Sum DISTINCT fields only

  • What is the best way to sum the distinct fields only. I've got a select that returns duplicate rows due to another table being inner joined. I clean that up by using a DISTINCT. The only downside is that when I try to SUM one of the columns, it returns a sum of all rows, not just DISTINCT ones. Sure enough, that's not what I need. The only way I found to get around this issue so far is to create a temp table, load distinct values into it, and then do a select from there. I'm just afraid that since this is for a report, it might be a bad idea to have it work with temporary table. Something tells me that the execution is going to be slow, not to mention it takes up space on the server in TempDB.

  • There's no reason you can't combine DISTINCT and SUM. I can't recommend specifics, since you didn't post your SQL, but there is no reason the two shouldn't work together. Post your query or SP and we'll make specific recommendations on how to do it, but generically it is like this:

    SELECT DISTINCT

    OD.ProductID,

    SUM(OD.Order_Qty)

    FROM

    Order O

    INNER JOIN

    Order_Detail OD

    ON

    O.Order_ID = OD.Order_ID

    GROUP BY

    OD.ProductID;

    Roland Alexander 
    The Monday Morning DBA 
    There are two means of refuge from the miseries of life: music and cats. ~ Albert Schweitzer

  • Is this what you are attempting?

    CREATE TABLE #T(Col1 INT)

    INSERT INTO #T

    SELECT 1 UNION ALL

    SELECT 1 UNION ALL

    SELECT 2 UNION ALL

    SELECT 3 UNION ALL

    SELECT 4 UNION ALL

    SELECT 1

    SELECT SUM(DISTINCT(Col1)) AS 'Sum of distinct values',SUM(Col1) AS 'Sum of all values' FROM #T

    Results:

    Sum of distinct values Sum of all values

    10 12

    If everything seems to be going well, you have obviously overlooked something.

    Ron

    Please help us, help you -before posting a question please read[/url]
    Before posting a performance problem please read[/url]

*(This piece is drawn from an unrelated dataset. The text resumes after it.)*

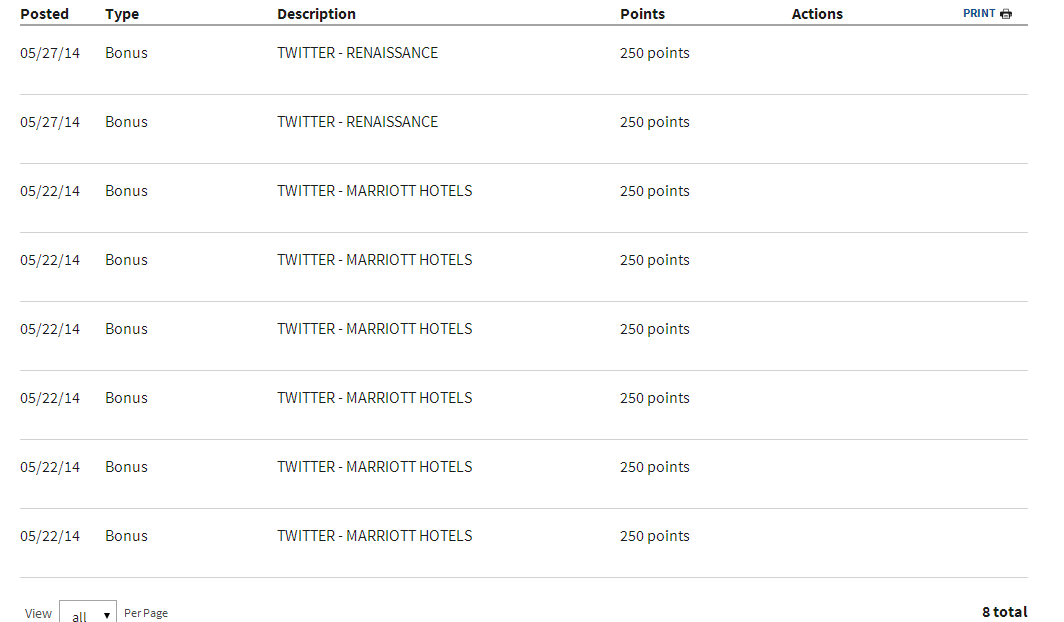Click the Type column header
Image resolution: width=1064 pixels, height=622 pixels.
(122, 14)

  • I don't think that using DISTINCT is the correct way to solve this problem. DISTINCT will ignore ALL duplicate values, not just the ones caused by your join. The two main approaches for solving this problem are to

    1) Sum your values before joining to the second table.

    2) Filter the secondary table so that the join only produces one result.

    Since you haven't given details about your problem, it's impossible to say which approach is better in your situation.

    Drew

    J. Drew Allen
    Business Intelligence Analyst
    Philadelphia, PA

  • Would using GROUP BY rather than DISTINCT work in this situation?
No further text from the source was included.